V

Lecture2 - Relational Models and Database Schema

Data Models Overview

  • A data model is a collection of high-level description concepts for describing data. It hides low-level storage details.

  • It describes the structure of a database and constraints the database should obey.

  • A schema is a description of a particular collection of data using a given data model.

Data Model Categories
  • Conceptual (high-level, semantic) data models

    • Close to how users perceive data.

    • Concepts: entities, attributes, relationships.

    • Examples:

    • Entity: real-world object like student, lecturer.

    • Attribute: property of an entity.

    • Relationship: association between entities (e.g., teaches).

  • Physical (low-level, internal) data models

    • Describe how data is stored in the computer.

  • Implementation (representational) data models

    • Between conceptual and physical, balancing user view with storage details.

    • Includes relational, network, and hierarchical models.

Data Models in Practice
  • ER model is commonly used for database design.

  • Database design in the ER model is usually converted to the relational model for storage and processing.


Entity-Relationship (ER) Model

  • Core concepts:

    • Entities (objects): e.g., customers, accounts, bank branches.

    • Relationships: associations among entities (e.g., a depositor relationship between customers and accounts).

  • Relationship sets illustrate how entities interact (e.g., Depositor links customers to accounts).

  • Widely used for database design; a typical workflow converts ER designs to relational schemas for implementation.

ER Model Example (from the transcript)

== Jobs ==
**1.** Repeat the passage of the data models lecture notes from "Lecture2 - Relational" up to and including "database should obey.".
**2.** Answer these questions using the data models lecture notes:
(a) According to the notes, what does a data model hide?
(b) Which three models do implementation data models include?
(c) What three entities are given as examples among the core concepts of the ER model?
The accompanying material is not needed here.

== Raw data ==
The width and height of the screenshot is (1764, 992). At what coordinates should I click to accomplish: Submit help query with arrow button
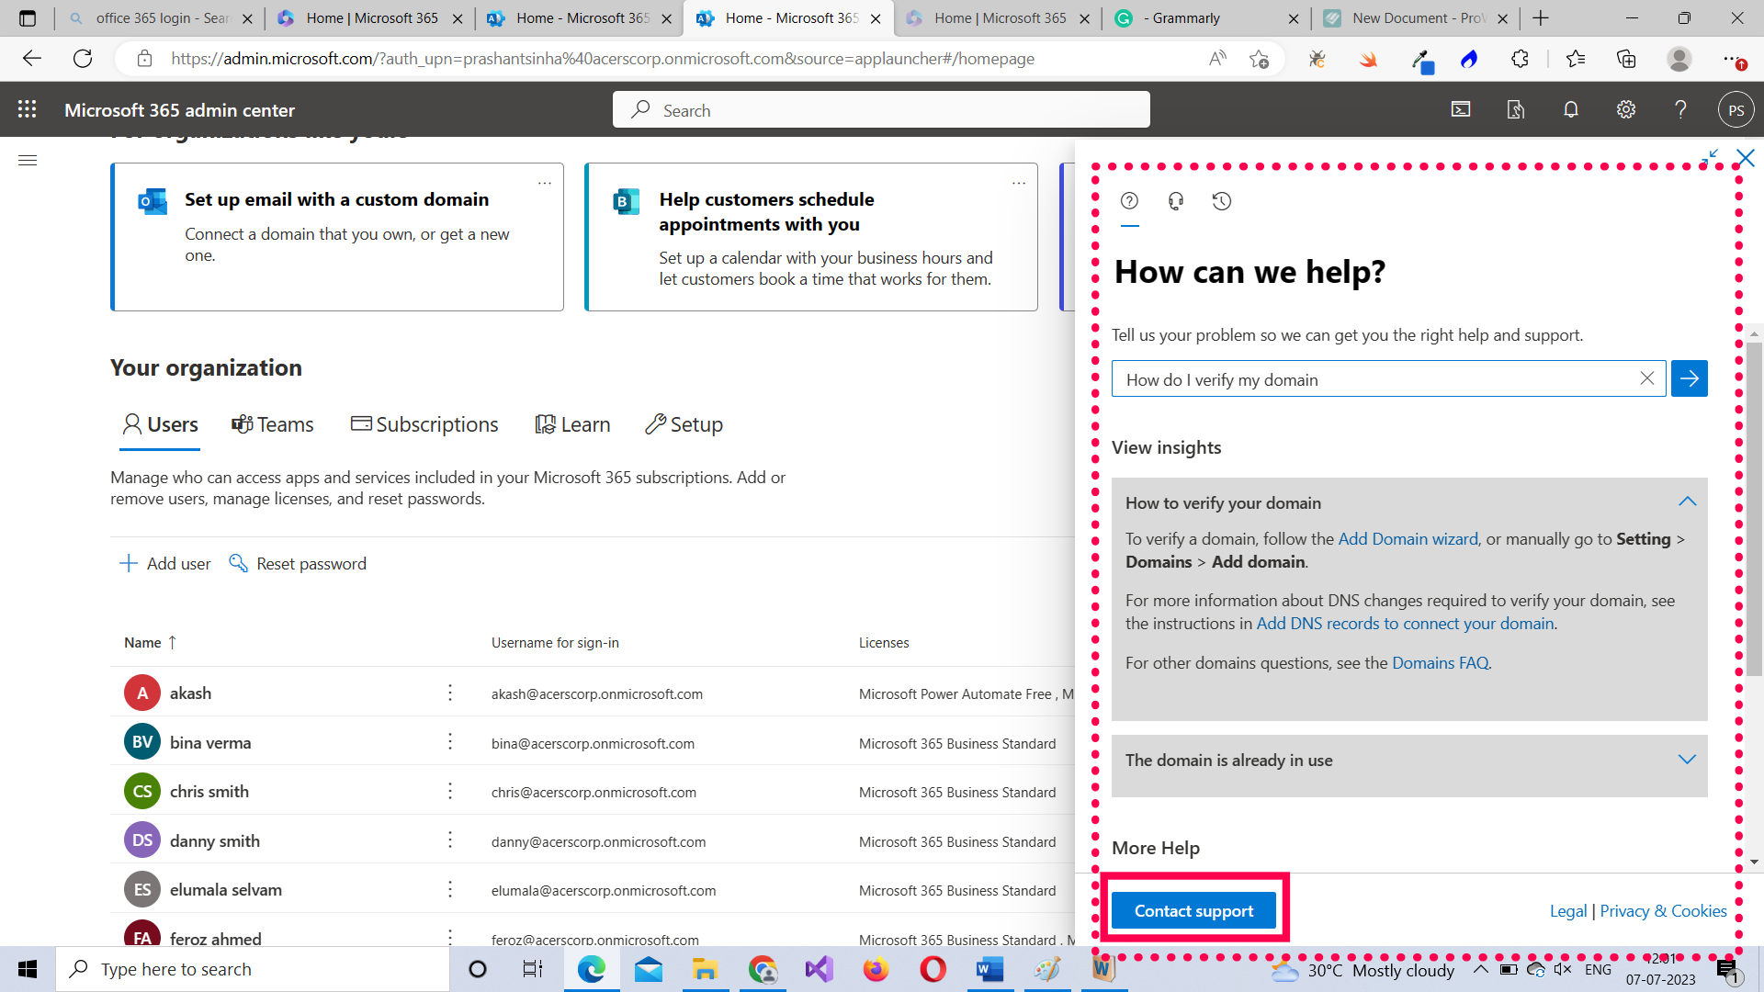1689,378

== Task-by-task solutions ==
**1.**
Lecture2 - Relational Models and Database Schema

Data Models Overview

  • A data model is a collection of high-level description concepts for describing data. It hides low-level storage details.

  • It describes the structure of a database and constraints the database should obey.

**2.**
(a) Low-level storage details.
(b) Relational, network, and hierarchical models.
(c) Customers, accounts, and bank branches.